Socially responsible investing, also known as ethical and green investing, means avoiding industries that negatively affect the environment and its people. This includes companies that produce or invest in alcohol, tobacco, gambling and weapons. Instead, SRI involves investing in companies engaged in ethical and socially conscious themes, like environmental sustainability and social justice.
Some investors also consider SRI to stand for sustainable, responsible and impact investing. Regardless of your preferred definition, socially responsible investing works toward both positive change and financial gain.
Socially responsible investing considers environmental, social and corporate governance, also known as ESG criteria. These criteria help many socially responsible investors decide which companies or funds to invest in. This includes companies that respect the environment, treat their employees and suppliers fairly and promote ethical policies.
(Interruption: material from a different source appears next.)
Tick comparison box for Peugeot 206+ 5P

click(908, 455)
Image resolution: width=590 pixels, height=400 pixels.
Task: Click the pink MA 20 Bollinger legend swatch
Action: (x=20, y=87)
Some investors believe that companies that practice good citizenship can yield greater returns than those that don’t.
SRI works the same way as any other style of investing. But SRI adds company ethics and social responsibility into the equation, instead of simply putting your money into securities for growth. SRI tends to follow political and social trends. This means they’ve been dedicated to women’s rights, civil rights and anti-war efforts in the past. Now, socially responsible investors’ focus has shifted to mostly sustainable solutions to 21st century challenges. This includes climate change and ethical business practices.
You have several options available to you if you want to invest in good causes. For starters, you can make socially responsible investments individually or through socially conscious mutual funds, exchange-traded funds and index funds. You can use a robo-advisor, invest directly or participate in crowd or community investing. There is also a wide range of SRI products and asset classes, like public equity investments (stocks), cash and fixed income investments, like private equity or venture capital.
Start by identifying the level of risk you’re willing to take on. Consider your income and any current investments you have, including corporate-sponsored retirement plans. Then, define what “socially responsible,” “sustainable” and “impact” mean to you. Do you want to invest according to green energy or more in female-led companies? Think about your moral, ethical, religious and social values. You’ll also have to evaluate individual companies and investments by looking beyond financial statements. Measure their potential to impact a specific cause or movement.
You should still seek competitive financial returns when looking for socially responsible investments. It’s important to recognize that while SRI may feel better than other money-making tactics, it still comes with risks. As with any investment, returns aren’t guaranteed. Assess the financial outlook of socially responsible investments as you would any others.